### [Task description]
With pictures omitted, copy exactly the lines from the one containing "This screenshot has height=792, width=1512." through the end of the records below.

[[ Material shown, beginning ]]

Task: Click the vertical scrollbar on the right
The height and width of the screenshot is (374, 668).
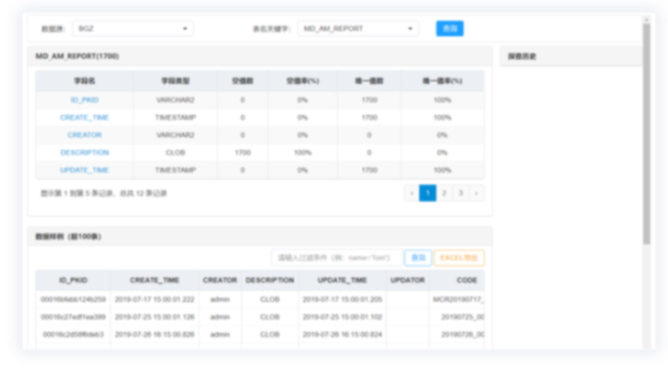Action: point(647,133)
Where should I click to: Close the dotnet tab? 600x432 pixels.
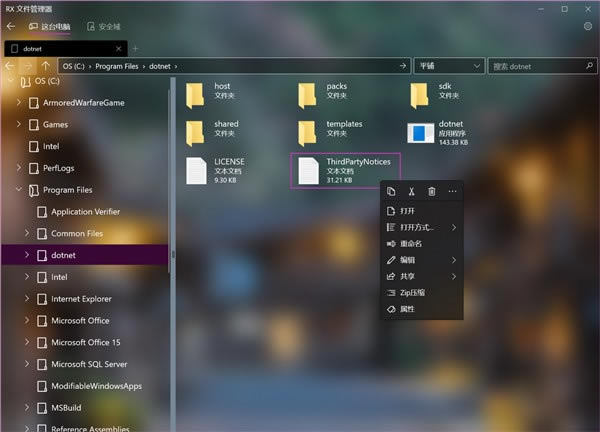(x=119, y=49)
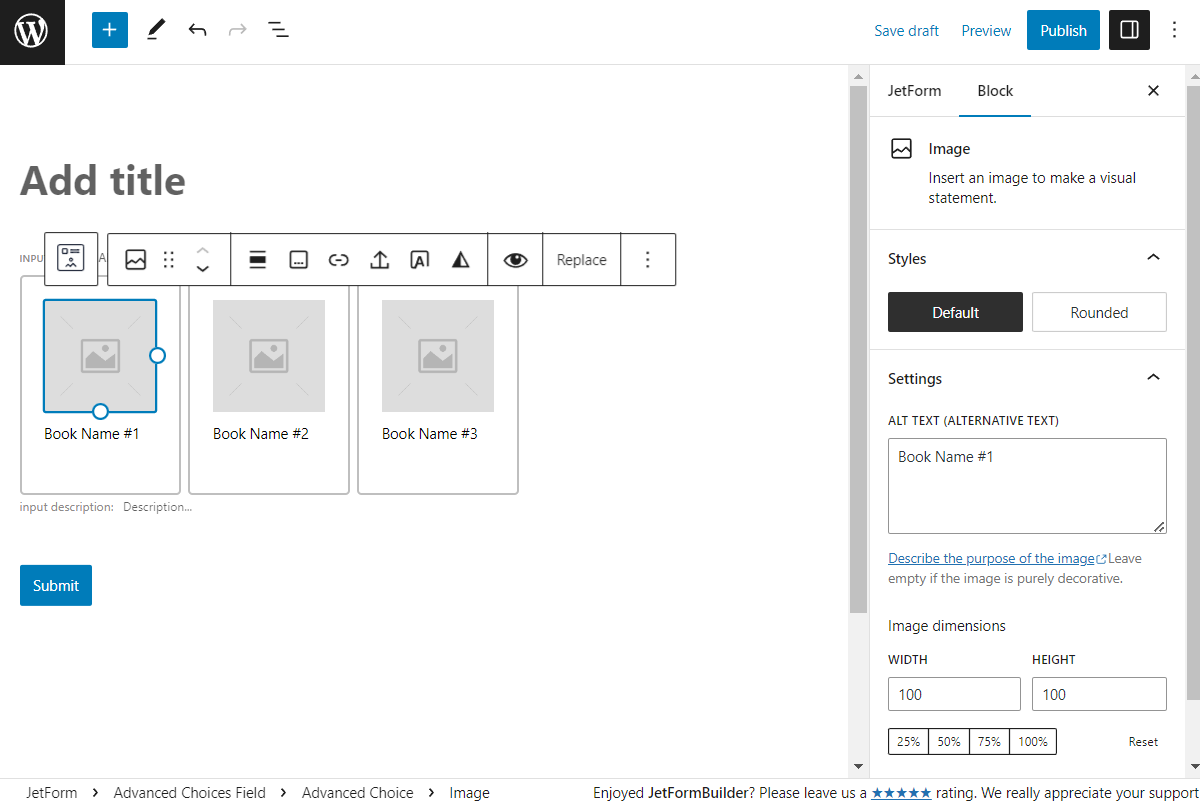Open the editor options menu via kebab icon
The image size is (1200, 802).
coord(1174,30)
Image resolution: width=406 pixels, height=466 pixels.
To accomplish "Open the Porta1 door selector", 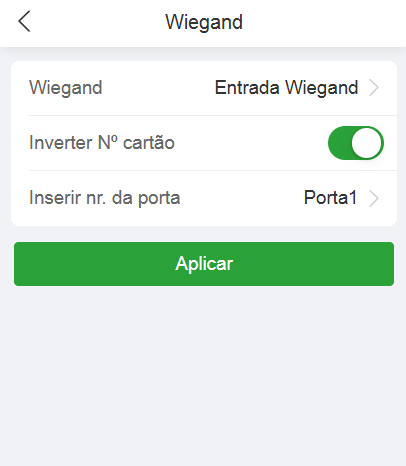I will (330, 198).
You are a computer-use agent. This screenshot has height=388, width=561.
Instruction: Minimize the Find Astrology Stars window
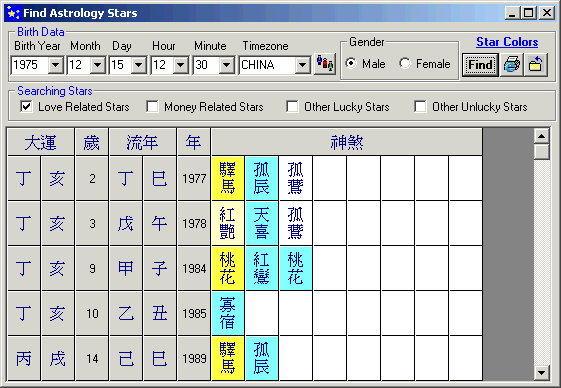[512, 13]
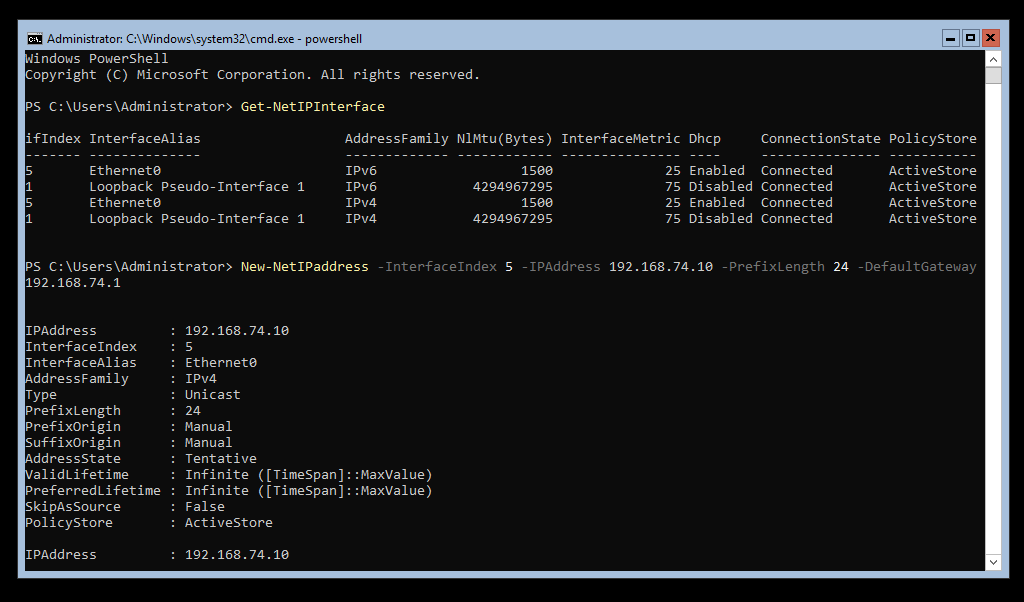Click the False value for SkipAsSource

coord(204,507)
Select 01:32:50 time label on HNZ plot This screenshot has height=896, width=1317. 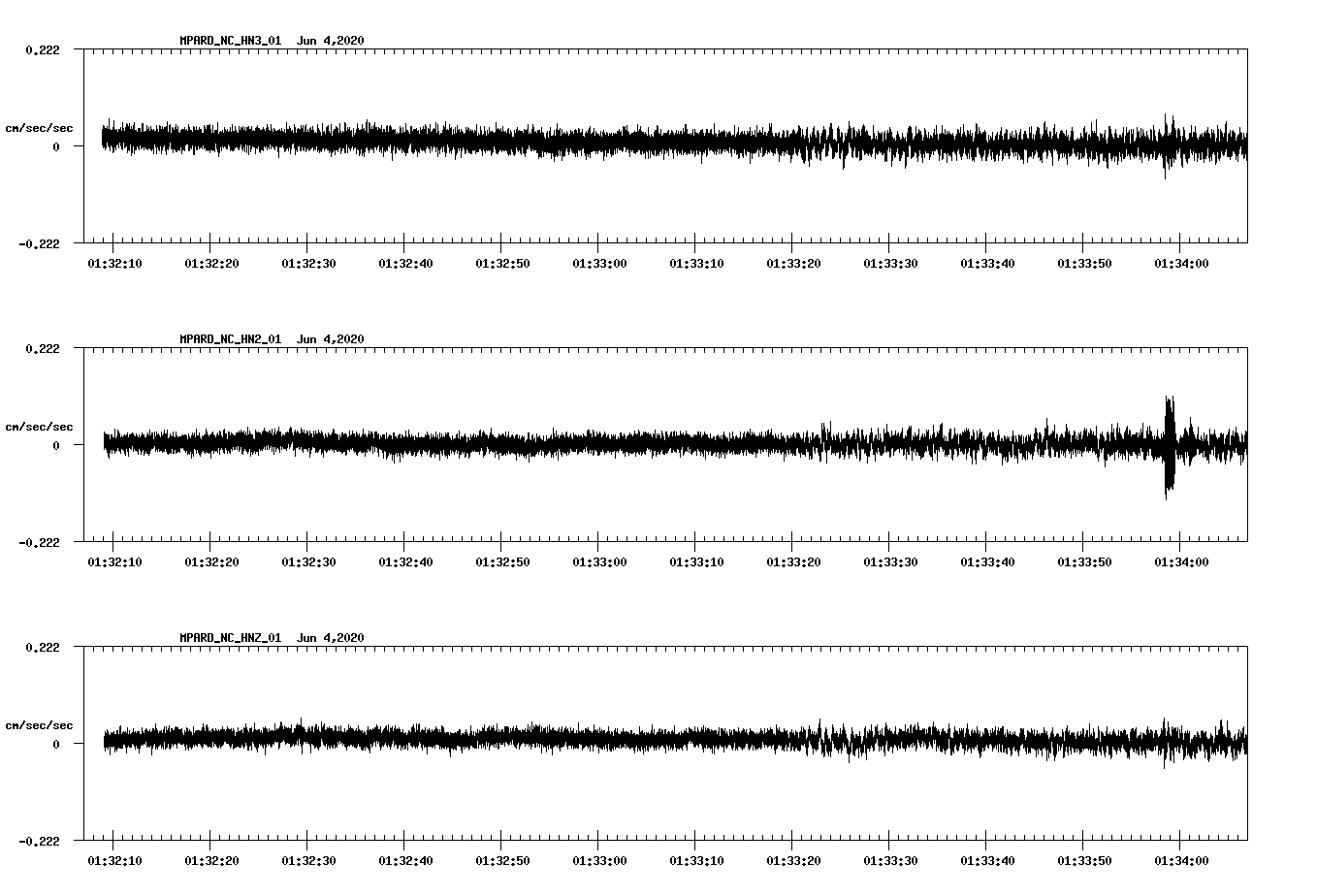tap(501, 860)
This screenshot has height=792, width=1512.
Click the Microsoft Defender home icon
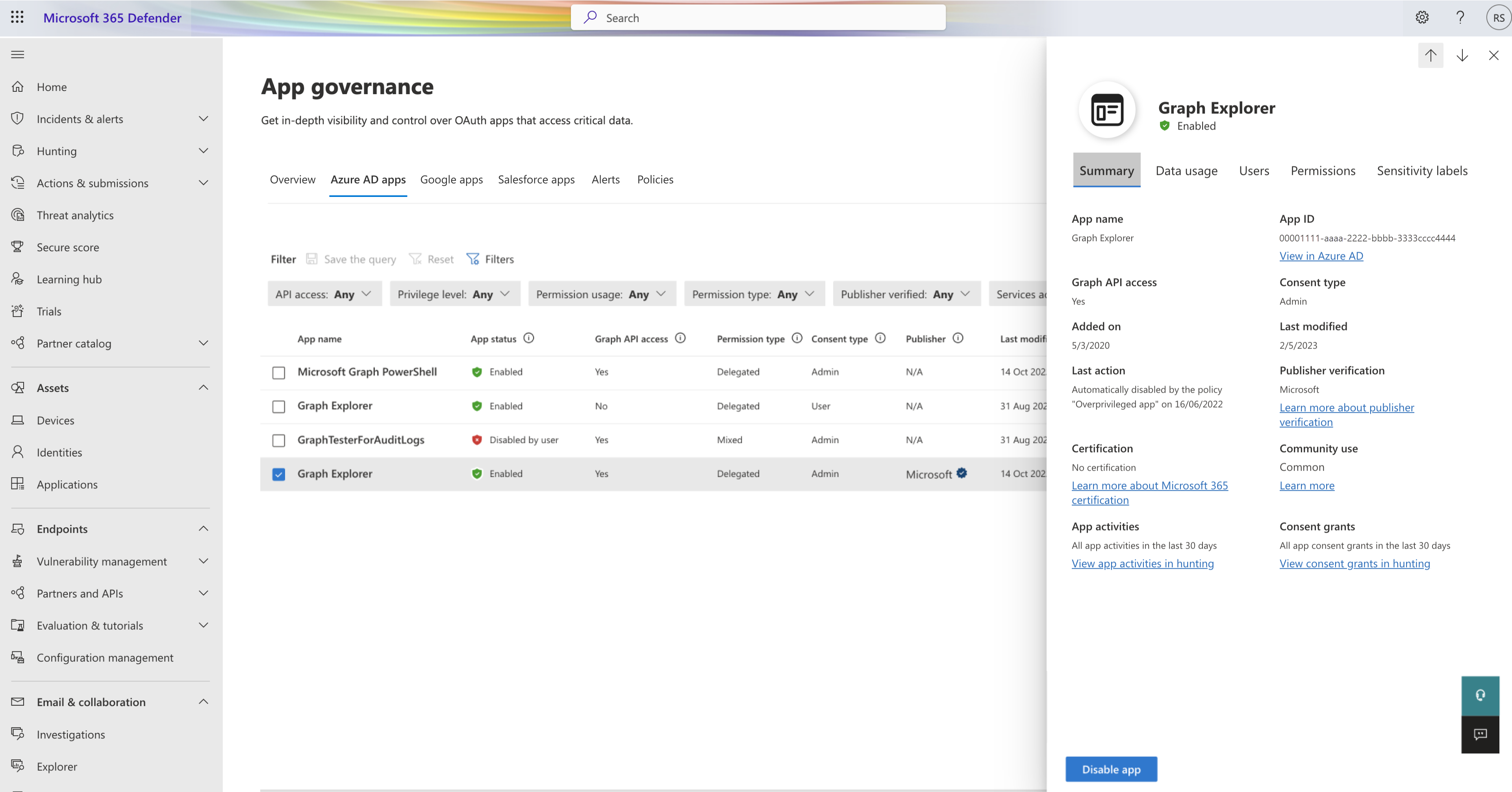coord(18,86)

[[ Material shown, end ]]

### [Solution for this task]
This screenshot has height=792, width=1512.
Click the Microsoft Defender home icon
coord(18,86)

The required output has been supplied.